Proteger la autonomía universitaria es el derecho que tenemos de no perder, ante el poder político del Estado, todo el escenario de libertad y autogobierno indispensable para realizar lo que nos es propio: investigación, formación ciudadana y preservación del patrimonio cultural.

Tienen razón quienes citan con vehemencia el artículo 69 de nuestra Carta Magna, puesto que en éste se garantiza la autonomía universitaria, en el que además aparece que "El Estado fortalecerá la investigación científica en las universidades oficiales y privadas y ofrecerá las condiciones especiales para su desarrollo. El Estado facilitará mecanismos financieros que hagan posible el acceso de todas las personas aptas a la educación superior". Pero casi nunca aquellos refieren el artículo 70, a través del cual se establece que el Estado "debe promover y fomentar el acceso a la cultura de todos los colombianos en igualdad de oportunidades...", ni citan el artículo 71, que registra el hecho de que "la búsqueda del conocimiento y la expresión artística son libres. Los planes de desarrollo económico y social incluirán el fomento a las ciencias y, en general, a la cultura"; y tampoco citan el 72, en el que se dice que "el patrimonio cultural de la Nación está bajo la protección del Estado".

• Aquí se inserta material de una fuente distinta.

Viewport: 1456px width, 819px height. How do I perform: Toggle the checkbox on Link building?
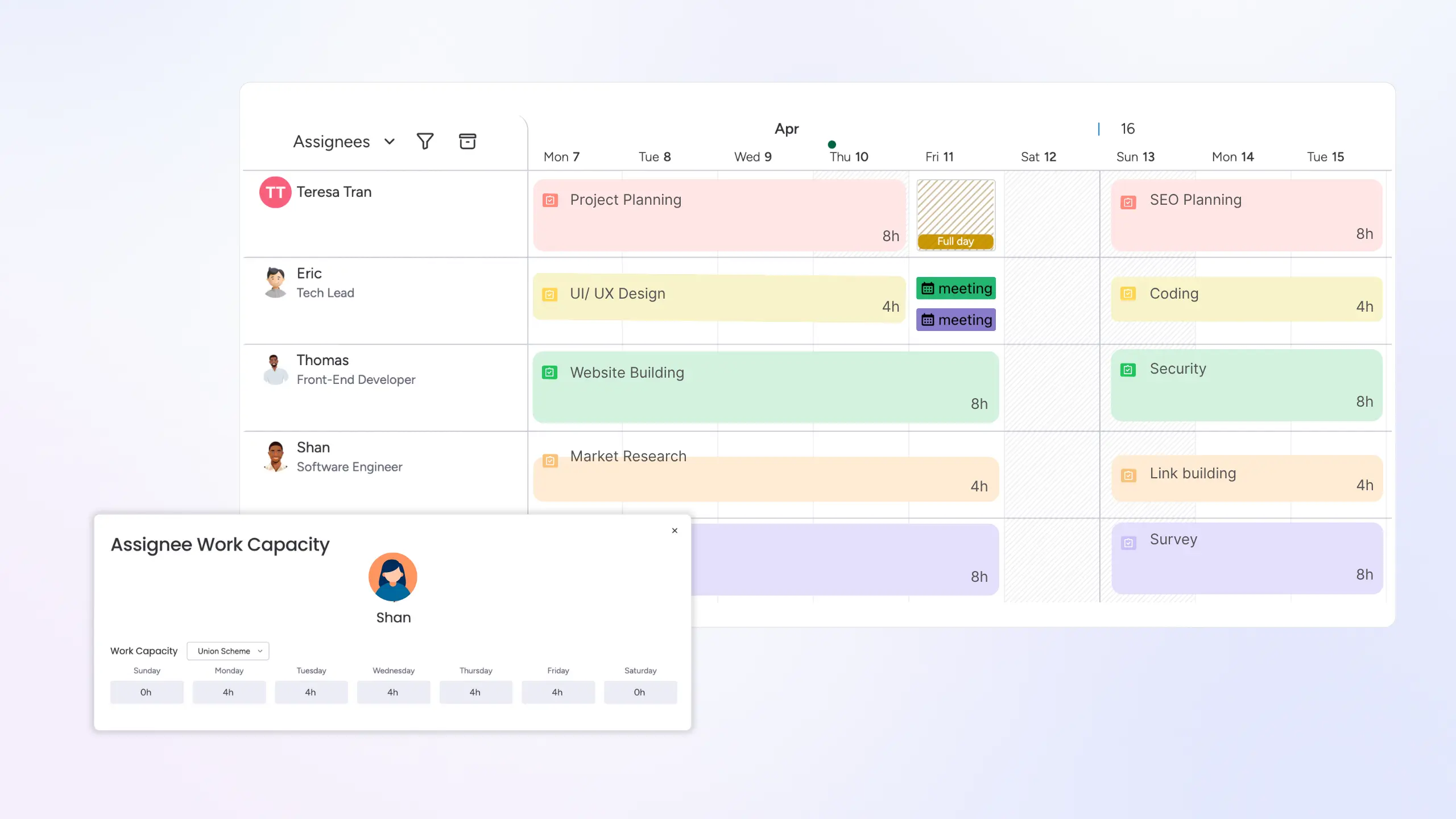click(x=1129, y=473)
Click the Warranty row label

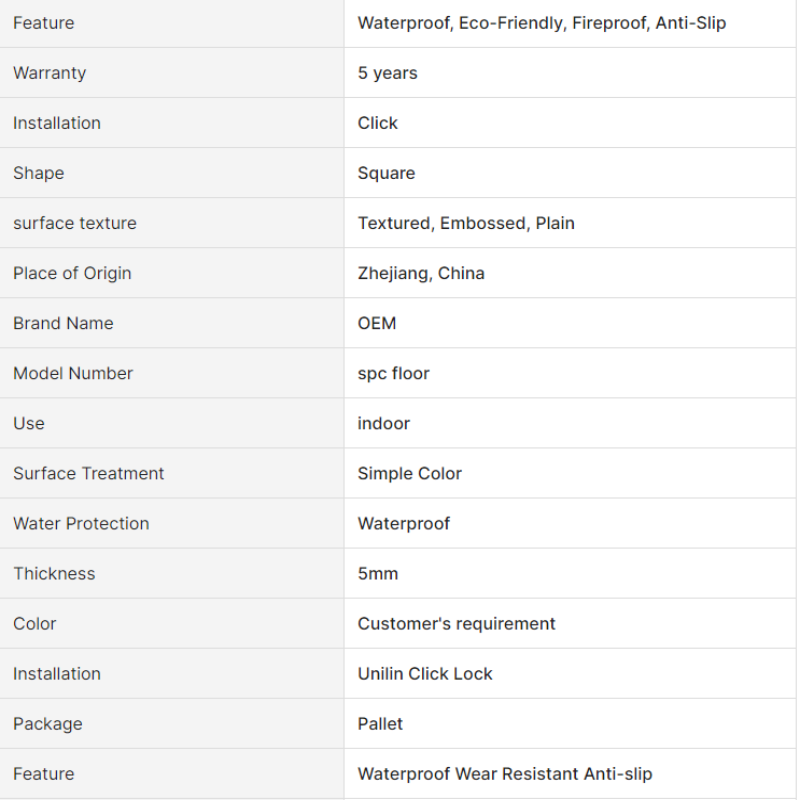pyautogui.click(x=50, y=73)

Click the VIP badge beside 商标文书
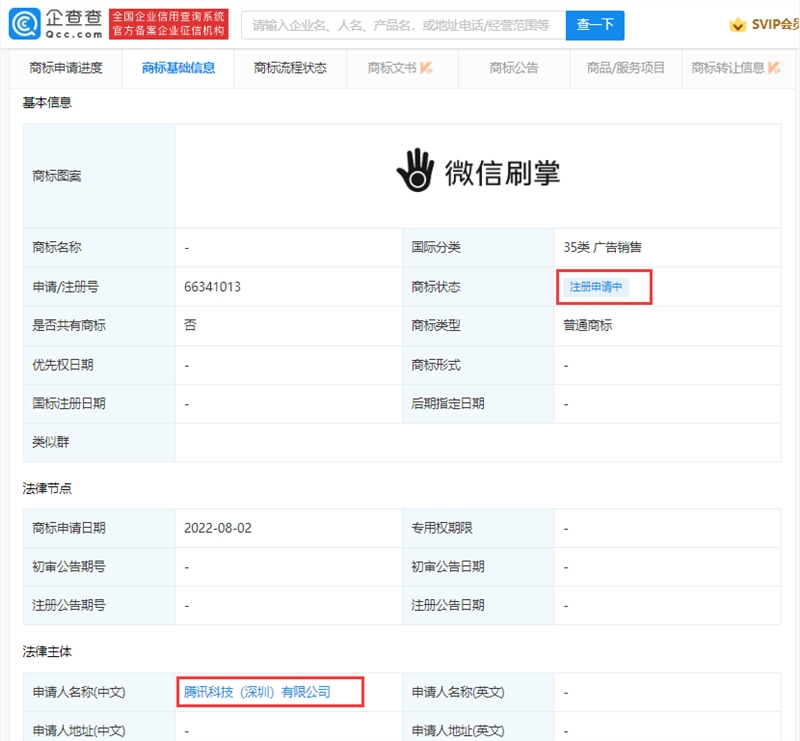[426, 68]
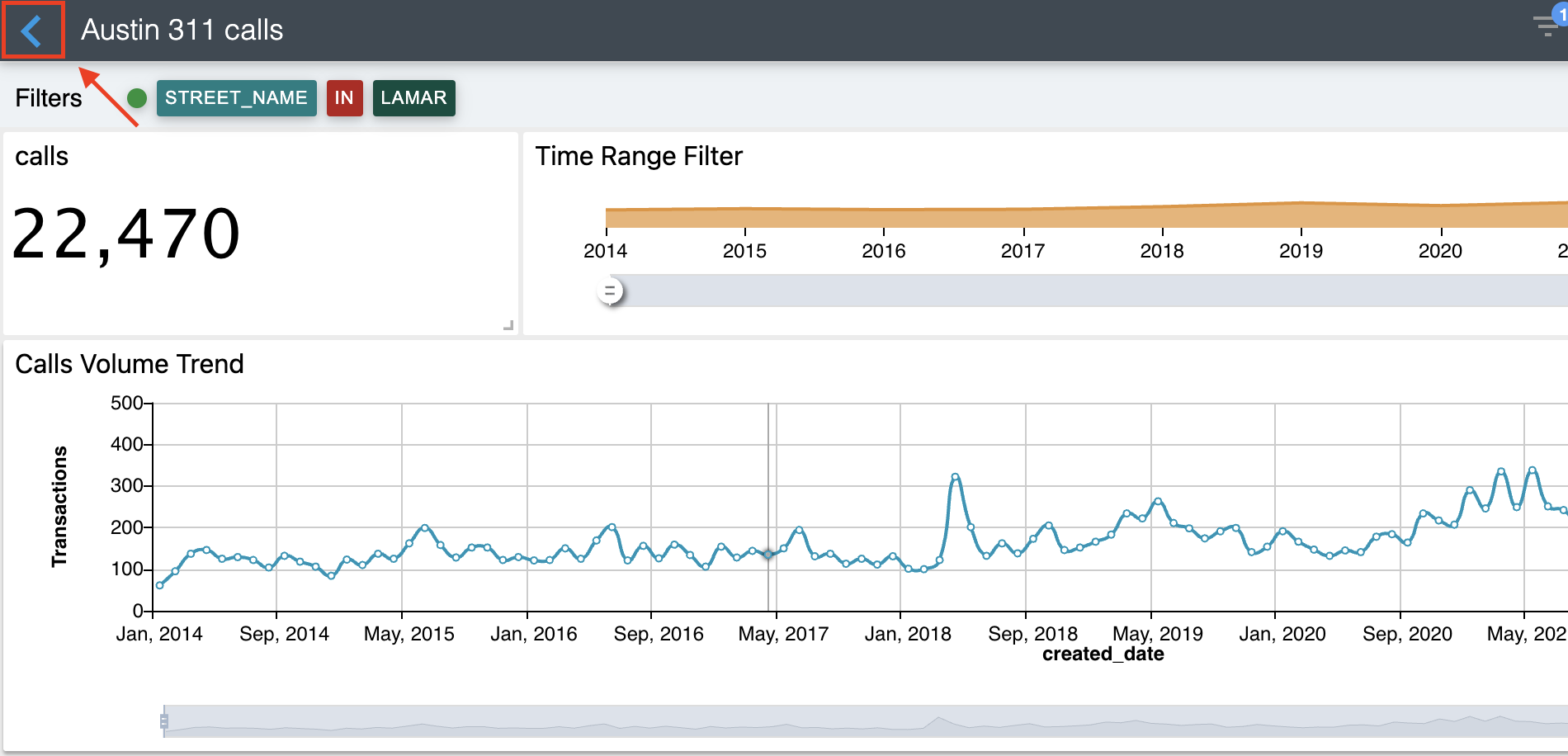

Hay, en este último artículo, un elemento clave que sustenta todavía más el reclamo que los universitarios hacemos de la autonomía de las universidades: "... El patrimonio arqueológico y otros bienes culturales que conforman la identidad nacional, pertenecen a la Nación y son inalienables, e imprescriptibles. La Ley establecerá los mecanismos para readquirirlos cuando se encuentren en manos de particulares...". Por esto me pregunto (guardando las proporciones, claro), si hay un organismo nacional que proteja mejor el patrimonio cultural que la universidad misma; ¿no fue precisamente para esto que se crearon las universidades?

Y no lo digo yo, lo referencia la misma Corte Constitucional en la providencia C-220 de 1997: "La universidad es, desde sus orígenes en los siglos XIII y XIV, una institución marginal, necesaria para la sociedad que la crea y la reclama, pero distinta de ella misma; su misión fundamental es, según Michele Henry, ‘la cultura’, concepto que se preserva y construye a partir del tríptico que conforman la ética, la ciencia y la estética...". En este mismo concepto, se alude a que la universidad por su propia naturaleza tiene su propio ethos, lo que la hace diferente de las lógicas que predominan en el Estado, hecho que conlleva a que debe ser una organización autónoma, capaz de auto determinarse, auto gobernarse y auto legislarse colectivamente.

En suma, la propuesta que se haga desde la academia sobre las pretensiones del Gobierno en materia de Educación Superior, tiene que ser pensada con fines estatutarios, máxime porque existe una conexidad de la autonomía universitaria con el derecho fundamental a la educación, a la libertad de enseñanza, de cátedra y de investigación.